__TASK PROMPT__. Only lines holding "green" are wanted; copy each of them from the records below.

**** DATASET EXTRACT

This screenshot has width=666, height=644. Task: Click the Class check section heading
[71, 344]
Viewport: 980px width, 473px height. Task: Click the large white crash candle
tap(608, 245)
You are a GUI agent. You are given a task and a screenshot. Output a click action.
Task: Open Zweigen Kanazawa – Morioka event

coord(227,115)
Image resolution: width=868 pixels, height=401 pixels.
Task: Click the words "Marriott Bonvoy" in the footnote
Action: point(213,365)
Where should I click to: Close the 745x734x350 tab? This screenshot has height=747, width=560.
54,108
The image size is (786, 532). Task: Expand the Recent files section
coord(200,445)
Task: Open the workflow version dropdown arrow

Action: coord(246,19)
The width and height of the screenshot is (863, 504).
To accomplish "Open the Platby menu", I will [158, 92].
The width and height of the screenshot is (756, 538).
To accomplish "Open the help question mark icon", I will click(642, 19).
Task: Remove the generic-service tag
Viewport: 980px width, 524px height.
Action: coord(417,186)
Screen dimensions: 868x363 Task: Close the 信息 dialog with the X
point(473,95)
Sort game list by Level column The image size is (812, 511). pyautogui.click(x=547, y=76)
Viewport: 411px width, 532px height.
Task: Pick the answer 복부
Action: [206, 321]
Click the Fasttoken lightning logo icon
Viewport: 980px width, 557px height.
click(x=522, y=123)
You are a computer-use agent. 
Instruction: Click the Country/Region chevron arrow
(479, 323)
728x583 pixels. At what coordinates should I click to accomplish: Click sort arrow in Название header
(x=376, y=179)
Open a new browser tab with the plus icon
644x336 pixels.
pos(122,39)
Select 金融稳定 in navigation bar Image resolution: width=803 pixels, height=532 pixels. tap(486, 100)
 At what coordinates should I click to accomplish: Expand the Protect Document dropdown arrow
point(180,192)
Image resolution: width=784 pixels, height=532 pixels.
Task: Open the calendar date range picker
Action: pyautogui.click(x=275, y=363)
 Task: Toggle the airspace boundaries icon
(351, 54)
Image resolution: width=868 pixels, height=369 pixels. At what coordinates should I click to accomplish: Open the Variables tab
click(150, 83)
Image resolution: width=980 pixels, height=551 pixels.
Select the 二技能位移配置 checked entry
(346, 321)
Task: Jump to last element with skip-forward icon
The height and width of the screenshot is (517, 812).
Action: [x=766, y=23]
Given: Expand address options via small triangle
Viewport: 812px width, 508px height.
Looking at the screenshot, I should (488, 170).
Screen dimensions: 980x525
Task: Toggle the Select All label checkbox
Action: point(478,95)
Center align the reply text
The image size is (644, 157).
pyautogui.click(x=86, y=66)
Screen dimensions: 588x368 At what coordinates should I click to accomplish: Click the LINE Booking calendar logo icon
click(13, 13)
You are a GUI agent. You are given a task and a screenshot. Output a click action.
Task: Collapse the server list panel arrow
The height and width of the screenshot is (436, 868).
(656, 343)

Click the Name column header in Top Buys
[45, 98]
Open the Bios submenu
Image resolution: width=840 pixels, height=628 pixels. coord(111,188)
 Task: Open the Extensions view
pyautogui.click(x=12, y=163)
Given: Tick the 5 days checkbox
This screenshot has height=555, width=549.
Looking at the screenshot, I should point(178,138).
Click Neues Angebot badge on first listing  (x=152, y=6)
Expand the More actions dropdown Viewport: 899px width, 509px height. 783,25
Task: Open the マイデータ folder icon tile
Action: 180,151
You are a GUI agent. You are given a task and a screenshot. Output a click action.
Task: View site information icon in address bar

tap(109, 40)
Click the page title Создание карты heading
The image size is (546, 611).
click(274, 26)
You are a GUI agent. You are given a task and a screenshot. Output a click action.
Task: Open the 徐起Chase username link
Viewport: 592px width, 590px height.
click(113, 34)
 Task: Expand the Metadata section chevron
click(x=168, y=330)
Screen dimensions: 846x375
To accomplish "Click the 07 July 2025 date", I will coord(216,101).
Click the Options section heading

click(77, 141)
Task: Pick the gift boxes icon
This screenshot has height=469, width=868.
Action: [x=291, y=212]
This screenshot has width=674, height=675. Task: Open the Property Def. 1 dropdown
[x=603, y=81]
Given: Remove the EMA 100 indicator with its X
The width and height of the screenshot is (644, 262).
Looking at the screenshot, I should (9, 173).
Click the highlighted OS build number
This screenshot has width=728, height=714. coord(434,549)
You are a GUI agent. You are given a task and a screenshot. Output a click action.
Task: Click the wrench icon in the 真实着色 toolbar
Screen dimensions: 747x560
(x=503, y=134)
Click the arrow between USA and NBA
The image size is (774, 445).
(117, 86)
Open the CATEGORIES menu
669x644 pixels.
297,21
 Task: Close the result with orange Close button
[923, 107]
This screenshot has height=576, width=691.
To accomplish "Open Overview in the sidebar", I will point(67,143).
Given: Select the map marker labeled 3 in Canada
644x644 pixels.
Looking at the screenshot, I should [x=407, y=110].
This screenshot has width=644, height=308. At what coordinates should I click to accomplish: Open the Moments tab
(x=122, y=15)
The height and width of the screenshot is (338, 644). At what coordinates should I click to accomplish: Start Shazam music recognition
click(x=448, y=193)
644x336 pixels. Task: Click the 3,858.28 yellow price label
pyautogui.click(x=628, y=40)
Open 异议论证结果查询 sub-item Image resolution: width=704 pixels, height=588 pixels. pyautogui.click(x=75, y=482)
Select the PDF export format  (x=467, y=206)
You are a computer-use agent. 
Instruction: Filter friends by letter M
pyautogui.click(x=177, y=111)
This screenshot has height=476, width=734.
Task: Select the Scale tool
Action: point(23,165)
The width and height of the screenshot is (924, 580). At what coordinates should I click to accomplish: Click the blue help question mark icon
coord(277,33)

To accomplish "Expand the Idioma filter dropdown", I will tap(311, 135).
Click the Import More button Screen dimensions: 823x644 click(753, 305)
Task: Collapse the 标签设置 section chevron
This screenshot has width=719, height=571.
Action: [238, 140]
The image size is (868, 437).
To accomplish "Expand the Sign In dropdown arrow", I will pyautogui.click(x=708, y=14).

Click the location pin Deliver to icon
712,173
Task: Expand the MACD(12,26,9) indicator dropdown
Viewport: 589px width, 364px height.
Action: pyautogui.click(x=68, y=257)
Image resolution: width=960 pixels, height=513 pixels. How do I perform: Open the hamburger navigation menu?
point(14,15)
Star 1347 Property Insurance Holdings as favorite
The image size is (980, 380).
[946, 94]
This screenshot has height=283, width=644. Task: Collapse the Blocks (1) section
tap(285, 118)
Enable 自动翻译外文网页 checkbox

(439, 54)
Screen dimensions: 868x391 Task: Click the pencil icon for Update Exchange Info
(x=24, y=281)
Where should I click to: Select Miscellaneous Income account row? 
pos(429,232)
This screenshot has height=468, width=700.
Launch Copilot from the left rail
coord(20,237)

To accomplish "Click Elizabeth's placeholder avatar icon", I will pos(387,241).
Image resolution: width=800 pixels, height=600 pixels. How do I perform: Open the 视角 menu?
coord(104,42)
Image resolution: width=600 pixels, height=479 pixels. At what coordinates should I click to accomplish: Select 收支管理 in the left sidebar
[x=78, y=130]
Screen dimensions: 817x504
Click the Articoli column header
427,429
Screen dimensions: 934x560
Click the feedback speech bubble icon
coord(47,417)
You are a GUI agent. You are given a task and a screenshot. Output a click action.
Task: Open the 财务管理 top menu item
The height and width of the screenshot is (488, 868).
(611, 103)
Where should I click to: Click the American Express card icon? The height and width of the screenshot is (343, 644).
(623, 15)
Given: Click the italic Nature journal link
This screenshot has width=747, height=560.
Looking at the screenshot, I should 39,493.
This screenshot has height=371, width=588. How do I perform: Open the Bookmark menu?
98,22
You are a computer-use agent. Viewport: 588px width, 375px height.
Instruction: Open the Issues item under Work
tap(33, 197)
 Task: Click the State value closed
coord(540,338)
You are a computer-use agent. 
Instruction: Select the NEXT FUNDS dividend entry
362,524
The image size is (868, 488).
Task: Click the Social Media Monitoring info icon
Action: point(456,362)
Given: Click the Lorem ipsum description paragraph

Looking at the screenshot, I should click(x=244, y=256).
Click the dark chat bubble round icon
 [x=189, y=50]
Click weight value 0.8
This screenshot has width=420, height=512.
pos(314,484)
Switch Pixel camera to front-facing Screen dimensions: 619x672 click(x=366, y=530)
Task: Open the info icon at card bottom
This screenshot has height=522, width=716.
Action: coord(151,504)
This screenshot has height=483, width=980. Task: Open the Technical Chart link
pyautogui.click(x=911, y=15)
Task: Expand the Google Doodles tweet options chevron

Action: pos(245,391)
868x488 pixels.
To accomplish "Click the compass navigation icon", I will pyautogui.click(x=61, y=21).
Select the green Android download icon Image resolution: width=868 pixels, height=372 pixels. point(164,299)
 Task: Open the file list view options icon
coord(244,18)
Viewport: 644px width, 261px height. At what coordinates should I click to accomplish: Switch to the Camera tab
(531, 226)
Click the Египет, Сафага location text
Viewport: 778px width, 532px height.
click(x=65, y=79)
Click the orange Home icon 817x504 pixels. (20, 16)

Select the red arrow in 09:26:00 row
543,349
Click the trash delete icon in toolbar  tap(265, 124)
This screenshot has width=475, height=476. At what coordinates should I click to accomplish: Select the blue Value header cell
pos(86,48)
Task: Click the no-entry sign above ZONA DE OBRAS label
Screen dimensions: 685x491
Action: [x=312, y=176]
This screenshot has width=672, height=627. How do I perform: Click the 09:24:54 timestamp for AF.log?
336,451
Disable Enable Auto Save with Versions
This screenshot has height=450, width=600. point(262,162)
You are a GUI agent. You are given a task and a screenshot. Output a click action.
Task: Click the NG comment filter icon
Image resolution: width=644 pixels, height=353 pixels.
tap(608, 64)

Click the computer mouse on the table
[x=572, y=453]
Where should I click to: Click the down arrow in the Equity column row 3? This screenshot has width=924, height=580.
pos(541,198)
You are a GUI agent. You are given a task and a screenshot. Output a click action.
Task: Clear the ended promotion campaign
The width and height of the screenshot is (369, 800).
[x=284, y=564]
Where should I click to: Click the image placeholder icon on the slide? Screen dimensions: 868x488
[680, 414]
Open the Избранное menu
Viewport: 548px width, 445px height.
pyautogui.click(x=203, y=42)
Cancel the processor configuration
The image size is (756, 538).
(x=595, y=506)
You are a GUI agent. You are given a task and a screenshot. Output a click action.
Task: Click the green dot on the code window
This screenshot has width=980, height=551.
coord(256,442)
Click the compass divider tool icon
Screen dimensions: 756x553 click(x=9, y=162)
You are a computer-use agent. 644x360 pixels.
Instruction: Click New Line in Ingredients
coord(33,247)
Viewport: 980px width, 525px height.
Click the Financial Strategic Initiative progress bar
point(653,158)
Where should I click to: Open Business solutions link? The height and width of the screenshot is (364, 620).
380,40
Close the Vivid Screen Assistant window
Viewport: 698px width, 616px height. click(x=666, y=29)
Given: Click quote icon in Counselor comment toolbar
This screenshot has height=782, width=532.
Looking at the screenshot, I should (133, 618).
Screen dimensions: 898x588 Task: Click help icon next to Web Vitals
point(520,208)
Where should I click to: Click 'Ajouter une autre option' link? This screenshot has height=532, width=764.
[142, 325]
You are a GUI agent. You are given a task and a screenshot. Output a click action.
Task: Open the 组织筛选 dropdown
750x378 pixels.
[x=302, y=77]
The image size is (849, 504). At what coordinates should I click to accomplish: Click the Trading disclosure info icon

********

__REPLY__.
Select the green Android download icon Image resolution: width=868 pixels, height=372 pixels. point(164,299)
Task: Click the green dot on the code window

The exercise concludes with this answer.